→ Text extract:
** START **

Technically, there is a third legal reason to end a marriage. California law makes it possible for a marriage to be annulled. In this case, the court rules that a marriage actually never happened or is not valid. There are several grounds for such cases, such as incest polygamy, or one of the spouses being underage at the time, or situations where force or coercion was used.

How is Wealth Divided in High Net Worth Divorce?

Divorces can get a great deal more complicated when one or both of the spouses – either individually or through the combined assets – can be considered as having a high net worth. A high net worth divorce is defined as one in which one or both parties’ assets exceed their expenses and financial needs. The asset structure is usually multi-faceted and it is not easy to determine what each partner is entitled to. There are several critical considerations that courts need to take into account when dividing wealth in these cases. These include:

  • The needs of each party: The financial needs of each party are calculated more generously than they would be in ordinary divorce cases, in proportion with the high living standards that high net-worth couples are able to enjoy. The needs are met from the marital assets first. If this is not enough to meet all needs, non-marital property is considered.
  • Valuing financial and property wealth: The total of all financial wealth, including bank accounts, pensions, investments, cash and equity funds, is taken into account when considering the division of assets. Property and land may be split between the two partners, even when one partner contributed to the purchase.
  • Prenuptial agreements: Although these agreements are not legally binding, courts consider them carefully, because they state the partners’ proactive intentions regarding how assets should be divided in the event of divorce. The court will often uphold a prenup if it deems the terms to be fair and realistic.
  • Hidden assets: it is not unusual for spouses to withhold financial information to gain an advantage during divorce proceedings. In some cases, independent forensic accountants can evaluate the assets to ensure fairness and transparency.

What Happens if a Spouse Hides Money During a Divorce?

** END **

→ Dataset rows:
** START **

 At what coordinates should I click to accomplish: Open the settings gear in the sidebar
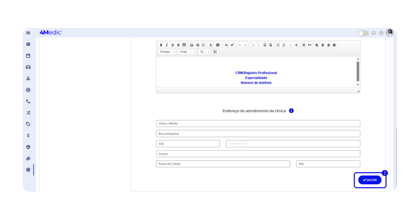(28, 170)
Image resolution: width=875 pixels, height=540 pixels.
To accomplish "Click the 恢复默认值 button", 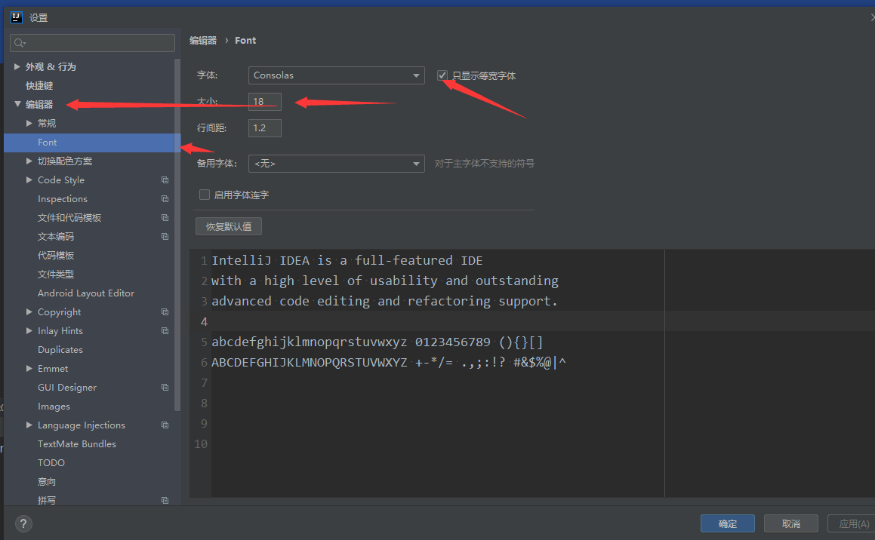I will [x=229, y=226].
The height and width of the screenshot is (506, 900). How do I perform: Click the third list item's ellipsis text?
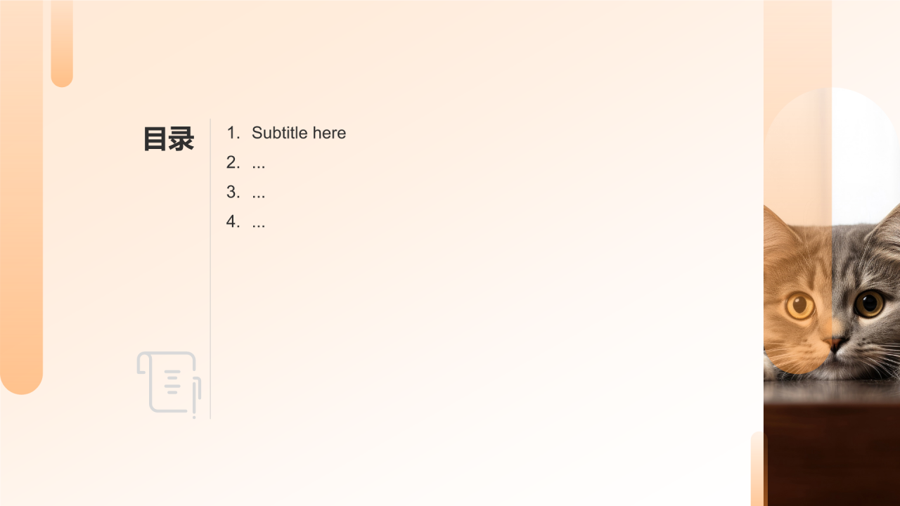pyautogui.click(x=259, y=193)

** END **
** START **

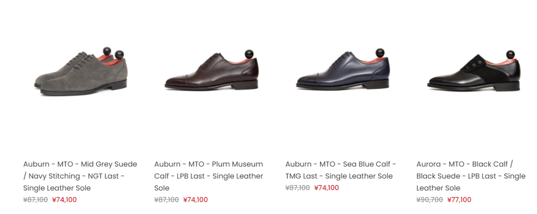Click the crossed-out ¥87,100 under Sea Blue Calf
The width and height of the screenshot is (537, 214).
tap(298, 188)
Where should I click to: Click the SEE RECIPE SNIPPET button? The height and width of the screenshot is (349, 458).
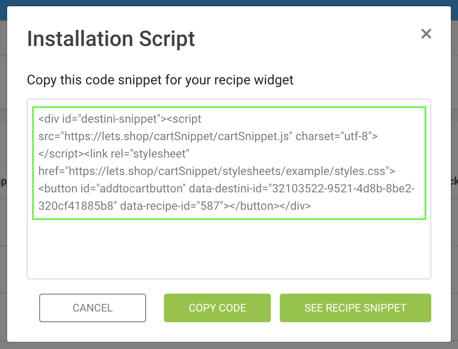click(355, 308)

** END **

→ Problem details:
Answer these questions from the divorce text:
(a) When a marriage is annulled, what does the court rule?
(b) In a high net worth divorce, what is considered if the marital assets are not enough to meet all needs?
(c) Who can evaluate the assets in some cases to ensure fairness and transparency?

→ Task result:
(a) The court rules that the marriage actually never happened or is not valid.
(b) Non-marital property is considered.
(c) Independent forensic accountants.